# What you need to do
Could you format every line of these records as a JSON list of strings, one string per line, with blank lines left out?
-- Start Data for processing --
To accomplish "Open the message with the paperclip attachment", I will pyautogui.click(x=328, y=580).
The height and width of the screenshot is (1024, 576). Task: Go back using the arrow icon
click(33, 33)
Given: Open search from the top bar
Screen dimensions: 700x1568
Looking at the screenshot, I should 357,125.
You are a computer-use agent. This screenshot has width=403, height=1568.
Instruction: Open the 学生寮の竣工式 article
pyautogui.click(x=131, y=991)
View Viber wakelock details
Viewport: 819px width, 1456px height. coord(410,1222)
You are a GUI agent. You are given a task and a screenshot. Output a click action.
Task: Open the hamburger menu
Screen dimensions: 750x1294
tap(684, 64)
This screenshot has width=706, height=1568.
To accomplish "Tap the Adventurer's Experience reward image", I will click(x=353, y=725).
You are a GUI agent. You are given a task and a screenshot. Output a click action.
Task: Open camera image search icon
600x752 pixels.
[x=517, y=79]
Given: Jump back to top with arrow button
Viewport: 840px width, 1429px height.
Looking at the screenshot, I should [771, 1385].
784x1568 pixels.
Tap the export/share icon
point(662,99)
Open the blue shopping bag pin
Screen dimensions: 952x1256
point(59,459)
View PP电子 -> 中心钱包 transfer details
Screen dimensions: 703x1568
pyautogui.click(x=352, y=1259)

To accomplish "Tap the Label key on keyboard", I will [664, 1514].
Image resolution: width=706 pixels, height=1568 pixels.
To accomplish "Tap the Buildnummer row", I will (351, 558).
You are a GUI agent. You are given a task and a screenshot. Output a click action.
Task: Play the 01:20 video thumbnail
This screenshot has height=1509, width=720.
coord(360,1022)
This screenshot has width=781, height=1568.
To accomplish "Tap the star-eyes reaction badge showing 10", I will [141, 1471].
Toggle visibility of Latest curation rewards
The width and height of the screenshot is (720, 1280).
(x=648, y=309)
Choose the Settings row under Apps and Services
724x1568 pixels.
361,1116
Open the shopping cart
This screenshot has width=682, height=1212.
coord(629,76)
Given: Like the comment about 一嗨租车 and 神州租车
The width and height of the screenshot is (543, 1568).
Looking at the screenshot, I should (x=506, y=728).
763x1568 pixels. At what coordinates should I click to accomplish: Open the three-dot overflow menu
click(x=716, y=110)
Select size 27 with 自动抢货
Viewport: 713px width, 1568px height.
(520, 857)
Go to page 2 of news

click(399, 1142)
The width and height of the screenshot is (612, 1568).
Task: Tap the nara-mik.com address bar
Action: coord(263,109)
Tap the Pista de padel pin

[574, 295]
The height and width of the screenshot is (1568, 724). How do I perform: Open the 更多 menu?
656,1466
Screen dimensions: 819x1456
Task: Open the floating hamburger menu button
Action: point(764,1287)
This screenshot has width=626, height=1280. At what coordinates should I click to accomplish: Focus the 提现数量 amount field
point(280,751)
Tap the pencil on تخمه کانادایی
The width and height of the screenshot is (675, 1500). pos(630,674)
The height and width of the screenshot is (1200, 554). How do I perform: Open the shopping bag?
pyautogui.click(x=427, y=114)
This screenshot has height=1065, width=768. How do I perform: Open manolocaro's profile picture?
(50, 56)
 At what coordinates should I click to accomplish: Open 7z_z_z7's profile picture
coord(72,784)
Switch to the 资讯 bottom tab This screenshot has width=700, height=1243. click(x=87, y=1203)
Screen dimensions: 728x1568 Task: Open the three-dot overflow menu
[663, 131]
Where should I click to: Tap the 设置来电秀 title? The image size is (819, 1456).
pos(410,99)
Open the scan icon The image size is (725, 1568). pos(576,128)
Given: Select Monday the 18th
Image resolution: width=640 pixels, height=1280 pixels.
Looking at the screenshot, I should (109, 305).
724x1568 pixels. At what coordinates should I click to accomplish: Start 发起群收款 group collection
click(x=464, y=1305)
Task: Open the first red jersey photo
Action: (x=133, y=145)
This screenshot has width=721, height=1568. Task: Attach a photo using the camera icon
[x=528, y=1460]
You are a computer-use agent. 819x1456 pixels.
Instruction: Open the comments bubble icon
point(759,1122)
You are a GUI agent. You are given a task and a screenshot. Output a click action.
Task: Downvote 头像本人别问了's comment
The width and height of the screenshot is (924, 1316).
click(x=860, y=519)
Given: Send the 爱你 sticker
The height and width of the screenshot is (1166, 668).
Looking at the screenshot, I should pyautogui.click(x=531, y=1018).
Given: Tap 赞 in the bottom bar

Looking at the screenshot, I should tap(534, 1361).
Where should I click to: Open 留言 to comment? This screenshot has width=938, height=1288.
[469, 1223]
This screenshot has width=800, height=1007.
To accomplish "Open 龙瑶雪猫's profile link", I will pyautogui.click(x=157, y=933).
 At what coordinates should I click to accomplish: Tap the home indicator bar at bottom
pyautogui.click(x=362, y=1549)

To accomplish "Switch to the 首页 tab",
-- End Data for processing --
# Finished answer
[
  "To accomplish \"Open the message with the paperclip attachment\", I will pyautogui.click(x=328, y=580).",
  "The height and width of the screenshot is (1024, 576). Task: Go back using the arrow icon",
  "click(33, 33)",
  "Given: Open search from the top bar",
  "Screen dimensions: 700x1568",
  "Looking at the screenshot, I should 357,125.",
  "You are a computer-use agent. This screenshot has width=403, height=1568.",
  "Instruction: Open the 学生寮の竣工式 article",
  "pyautogui.click(x=131, y=991)",
  "View Viber wakelock details",
  "Viewport: 819px width, 1456px height. coord(410,1222)",
  "You are a GUI agent. You are given a task and a screenshot. Output a click action.",
  "Task: Open the hamburger menu",
  "Screen dimensions: 750x1294",
  "tap(684, 64)",
  "This screenshot has width=706, height=1568.",
  "To accomplish \"Tap the Adventurer's Experience reward image\", I will click(x=353, y=725).",
  "You are a GUI agent. You are given a task and a screenshot. Output a click action.",
  "Task: Open camera image search icon",
  "600x752 pixels.",
  "[x=517, y=79]",
  "Given: Jump back to top with arrow button",
  "Viewport: 840px width, 1429px height.",
  "Looking at the screenshot, I should [771, 1385].",
  "784x1568 pixels.",
  "Tap the export/share icon",
  "point(662,99)",
  "Open the blue shopping bag pin",
  "Screen dimensions: 952x1256",
  "point(59,459)",
  "View PP电子 -> 中心钱包 transfer details",
  "Screen dimensions: 703x1568",
  "pyautogui.click(x=352, y=1259)",
  "To accomplish \"Tap the Label key on keyboard\", I will [664, 1514].",
  "Image resolution: width=706 pixels, height=1568 pixels.",
  "To accomplish \"Tap the Buildnummer row\", I will (351, 558).",
  "You are a GUI agent. You are given a task and a screenshot. Output a click action.",
  "Task: Play the 01:20 video thumbnail",
  "This screenshot has height=1509, width=720.",
  "coord(360,1022)",
  "This screenshot has width=781, height=1568.",
  "To accomplish \"Tap the star-eyes reaction badge showing 10\", I will [141, 1471].",
  "Toggle visibility of Latest curation rewards",
  "The width and height of the screenshot is (720, 1280).",
  "(x=648, y=309)",
  "Choose the Settings row under Apps and Services",
  "724x1568 pixels.",
  "361,1116",
  "Open the shopping cart",
  "This screenshot has width=682, height=1212.",
  "coord(629,76)",
  "Given: Like the comment about 一嗨租车 and 神州租车",
  "The width and height of the screenshot is (543, 1568).",
  "Looking at the screenshot, I should (x=506, y=728).",
  "763x1568 pixels. At what coordinates should I click to accomplish: Open the three-dot overflow menu",
  "click(x=716, y=110)",
  "Select size 27 with 自动抢货",
  "Viewport: 713px width, 1568px height.",
  "(520, 857)",
  "Go to page 2 of news",
  "click(399, 1142)",
  "The width and height of the screenshot is (612, 1568).",
  "Task: Tap the nara-mik.com address bar",
  "Action: coord(263,109)",
  "Tap the Pista de padel pin",
  "[574, 295]",
  "The height and width of the screenshot is (1568, 724). How do I perform: Open the 更多 menu?",
  "656,1466",
  "Screen dimensions: 819x1456",
  "Task: Open the floating hamburger menu button",
  "Action: point(764,1287)",
  "This screenshot has width=626, height=1280. At what coordinates should I click to accomplish: Focus the 提现数量 amount field",
  "point(280,751)",
  "Tap the pencil on تخمه کانادایی",
  "The width and height of the screenshot is (675, 1500). pos(630,674)",
  "The height and width of the screenshot is (1200, 554). How do I perform: Open the shopping bag?",
  "pyautogui.click(x=427, y=114)",
  "This screenshot has height=1065, width=768. How do I perform: Open manolocaro's profile picture?",
  "(50, 56)",
  " At what coordinates should I click to accomplish: Open 7z_z_z7's profile picture",
  "coord(72,784)",
  "Switch to the 资讯 bottom tab This screenshot has width=700, height=1243. click(x=87, y=1203)",
  "Screen dimensions: 728x1568 Task: Open the three-dot overflow menu",
  "[663, 131]",
  "Where should I click to: Tap the 设置来电秀 title? The image size is (819, 1456).",
  "pos(410,99)",
  "Open the scan icon The image size is (725, 1568). pos(576,128)",
  "Given: Select Monday the 18th",
  "Image resolution: width=640 pixels, height=1280 pixels.",
  "Looking at the screenshot, I should (109, 305).",
  "724x1568 pixels. At what coordinates should I click to accomplish: Start 发起群收款 group collection",
  "click(x=464, y=1305)",
  "Task: Open the first red jersey photo",
  "Action: (x=133, y=145)",
  "This screenshot has width=721, height=1568. Task: Attach a photo using the camera icon",
  "[x=528, y=1460]",
  "You are a computer-use agent. 819x1456 pixels.",
  "Instruction: Open the comments bubble icon",
  "point(759,1122)",
  "You are a GUI agent. You are given a task and a screenshot. Output a click action.",
  "Task: Downvote 头像本人别问了's comment",
  "The width and height of the screenshot is (924, 1316).",
  "click(x=860, y=519)",
  "Given: Send the 爱你 sticker",
  "The height and width of the screenshot is (1166, 668).",
  "Looking at the screenshot, I should pyautogui.click(x=531, y=1018).",
  "Given: Tap 赞 in the bottom bar",
  "Looking at the screenshot, I should tap(534, 1361).",
  "Where should I click to: Open 留言 to comment? This screenshot has width=938, height=1288.",
  "[469, 1223]",
  "This screenshot has width=800, height=1007.",
  "To accomplish \"Open 龙瑶雪猫's profile link\", I will pyautogui.click(x=157, y=933).",
  " At what coordinates should I click to accomplish: Tap the home indicator bar at bottom",
  "pyautogui.click(x=362, y=1549)",
  "To accomplish \"Switch to the 首页 tab\","
]